Contact between Mainland Chinese and Taiwan continued intermittently for centuries, erupting in small-scale conflict during the Yuan Dynasty, in the late 13th Century. In one of history's accidents, a delegation from the emperor Kublai Khan ended up in Taiwan instead of their intended destination of Ryukyu, a kingdom that flourished during the Middle Ages in the islands of the same name; after a brief skirmish, which resulted in deaths, the Yuan troops left Taiwan.

The first known written account of Taiwan in Chinese records came in 1349, from the hand of Wang Dayuan, a trader who traveled extensively throughout Asian lands and documented his travels and observations. He referred to Taiwan as Liuqiu and Pisheye and noted the presence of pottery from mainland China. Travels between the mainland and the island accelerated as time went by, and trade flourished, albeit in a small scale.

Another well-known Chinese traveler, Chen Di, visited Taiwan in 1603, on behalf of China's ruling Ming Dynasty. Chen Di's account contained a more extensive description of Taiwan's peoples and customs than that of Wang Dayuan two centuries earlier. By the time of Chen Di, the island had come to be known as Taiwan, after the name of the tribe Tayouan.

Taiwan map 1600s

Echoing efforts throughout the Pacific, traders from European countries arrived on Taiwan during the Age of Exploration. Dutch sailors arrived in 1623, having defeated the rival Portuguese a year earlier at the Battle of Macau. The Dutch East India Company built a fort on a island off the southwest coast of Taiwan and worked to expand its operations on the larger island. In the north were Spanish possessions. By this time, Europeans were referring to Taiwan as Formosa, a name dating to 1542 on Portuguese maps.

Beating the Europeans to the punch were Japanese traders, first and foremost in the form of an expedition from the Tokugawa shogunate in 1609. However, Japanese possessions in Taiwan were few and far between.

In the end, it was the Dutch who were the most successful at establishing a colonial presence in Taiwan. Even they, though, had possession of such lands for a limited time, as they became involved in internecine struggles in China and ended up surrendering the last of their lands in 1668.

Jeng Chenggong

The head of the Chinese force that ended Dutch authority on Taiwan was Zheng Chenggong (right), referred to in Dutch sources as Koxinga. He established the Kingdom of Tungning in Taiwan and then passed it on to his son, Zheng Jing. Zheng Chenggong died in 1662, and Zheng Jing survived an uprising led by his own brother. By this time, the Qing were ruling China, and they found an ally in the Dutch, who joined in a pair of invasions in the 1660s that were both foiled by bad weather. Zheng Jing ruled on, turning back smaller invasion attempts. His death in 1681 precipitated a succession crisis, and Qing forces from the mainland, led by Shi Lang, were finally successful at taking over the island, in 1683. The Qing set up military bases on the island and created Taiwan Prefecture, which was divided into three counties.

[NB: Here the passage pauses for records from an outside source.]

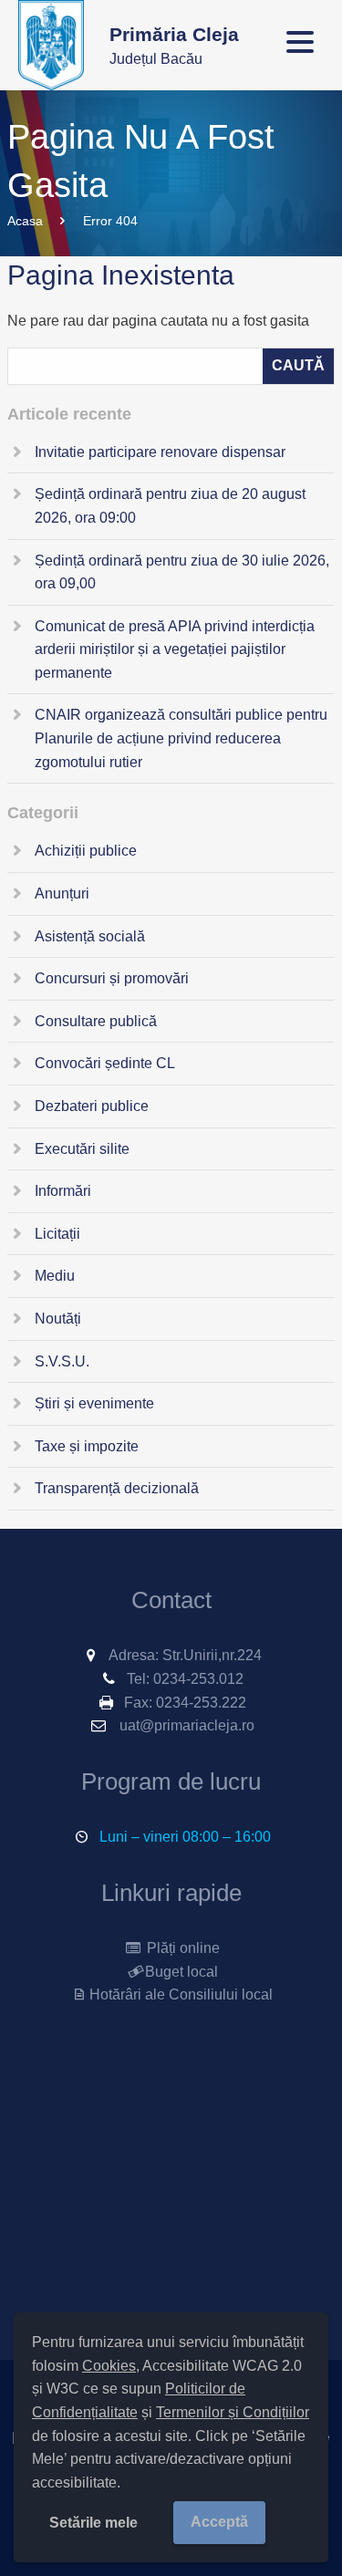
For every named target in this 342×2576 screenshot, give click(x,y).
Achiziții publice (86, 850)
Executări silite (82, 1149)
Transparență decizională (117, 1488)
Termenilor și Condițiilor (232, 2412)
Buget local (181, 1971)
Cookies (109, 2365)
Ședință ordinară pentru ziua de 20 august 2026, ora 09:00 (170, 505)
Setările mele (93, 2522)
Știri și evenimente (94, 1403)
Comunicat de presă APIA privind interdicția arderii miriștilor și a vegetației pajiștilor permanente (175, 649)
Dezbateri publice (92, 1106)
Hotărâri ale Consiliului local (181, 1994)
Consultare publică (96, 1021)
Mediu (55, 1275)
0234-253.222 (201, 1702)
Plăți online (181, 1948)
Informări (63, 1191)
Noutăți (58, 1318)
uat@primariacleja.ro (186, 1725)
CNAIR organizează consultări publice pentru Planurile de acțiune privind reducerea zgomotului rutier (181, 738)
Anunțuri (62, 893)
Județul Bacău (174, 45)
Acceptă (219, 2521)
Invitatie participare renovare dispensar (160, 452)
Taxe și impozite (87, 1446)
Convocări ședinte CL (105, 1063)
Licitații (57, 1233)
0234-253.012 (198, 1679)
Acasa (25, 220)
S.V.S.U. (62, 1361)
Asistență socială (90, 936)
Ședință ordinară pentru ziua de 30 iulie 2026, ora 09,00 (182, 572)
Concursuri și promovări (112, 978)
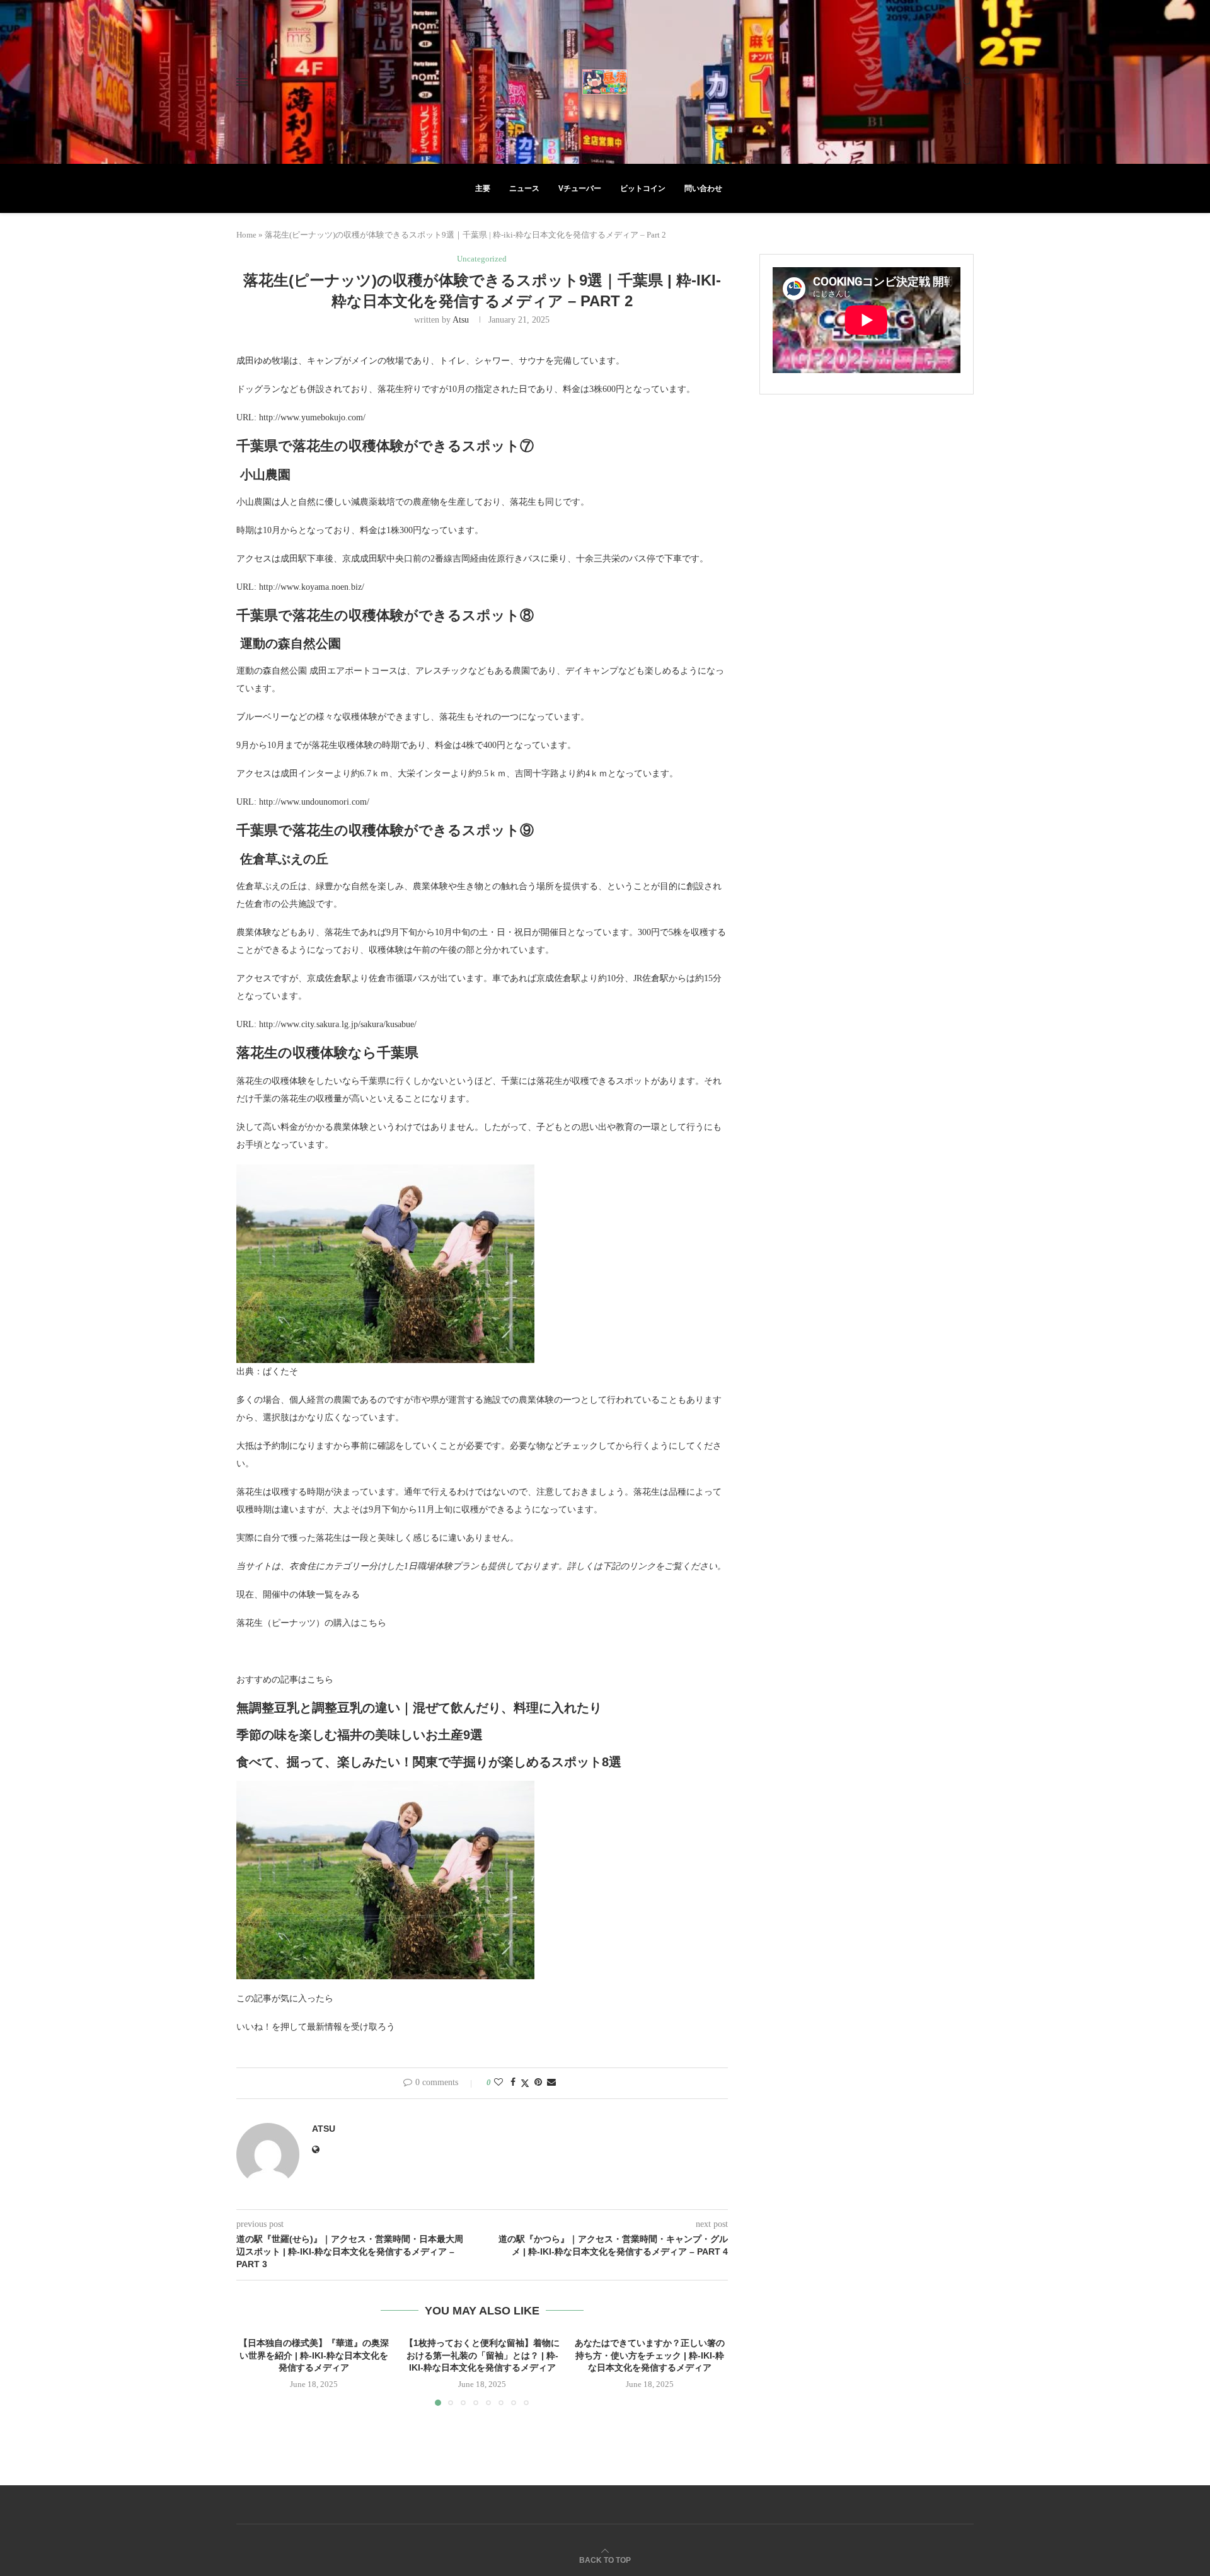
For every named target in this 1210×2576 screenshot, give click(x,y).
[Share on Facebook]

Japanese forces were back nearly a century later, invading the southern part of Taiwan in 1874. A war between China and France began in 1883, and French forces occupied northern parts of Taiwan the following year. The French left two years later, and the Japanese succeeded in occupying the entire island as the result of their victory in the First Sino-Japanese War. By that time, Taipei had become Taiwan's capital.

Japan ruled Taiwan until the end of World War II, paying special attention to the island beginning in the 1930s when war with China began anew. The Japanese defeat in World War II left Taiwan free to set its own course.

Chiang Kai-shek

The victorious Chinese leader was Chiang Kai-shek (left), leader of the Kuomintang (KMT) government. At the same time that he was battling Japanese forces, he was struggling against revolutionary forces led by Mao Zedong. The latter was victorious in 1949, forcing the former into exile, on Taiwan. An estimated 2 million people fled with him. Taiwan became the Republic of China, and the mainland became the People's Republic of China.

Mainland Chinese forces continued to focus on Taiwan, and armed struggle was the norm for a few years. Conflict turned to the political realm, where it has remained. Taiwan, which had entered the United Nations in 1949, left in 1971, just as China was admitted. Validating that shift in international focus was the change in official recognition by the United States, from Taiwan to China, in 1979.

China continued to assert that Taiwan be rejoined with the mainland government, by peaceful means if possible. The Chinese government in 2005 passed the Anti-Secession Law, which stated that using military force to facilitate a reunion was not out of the question.

Meanwhile, Taiwan has had a succession of leaders and has transitioned from a military dictatorship to a representative government.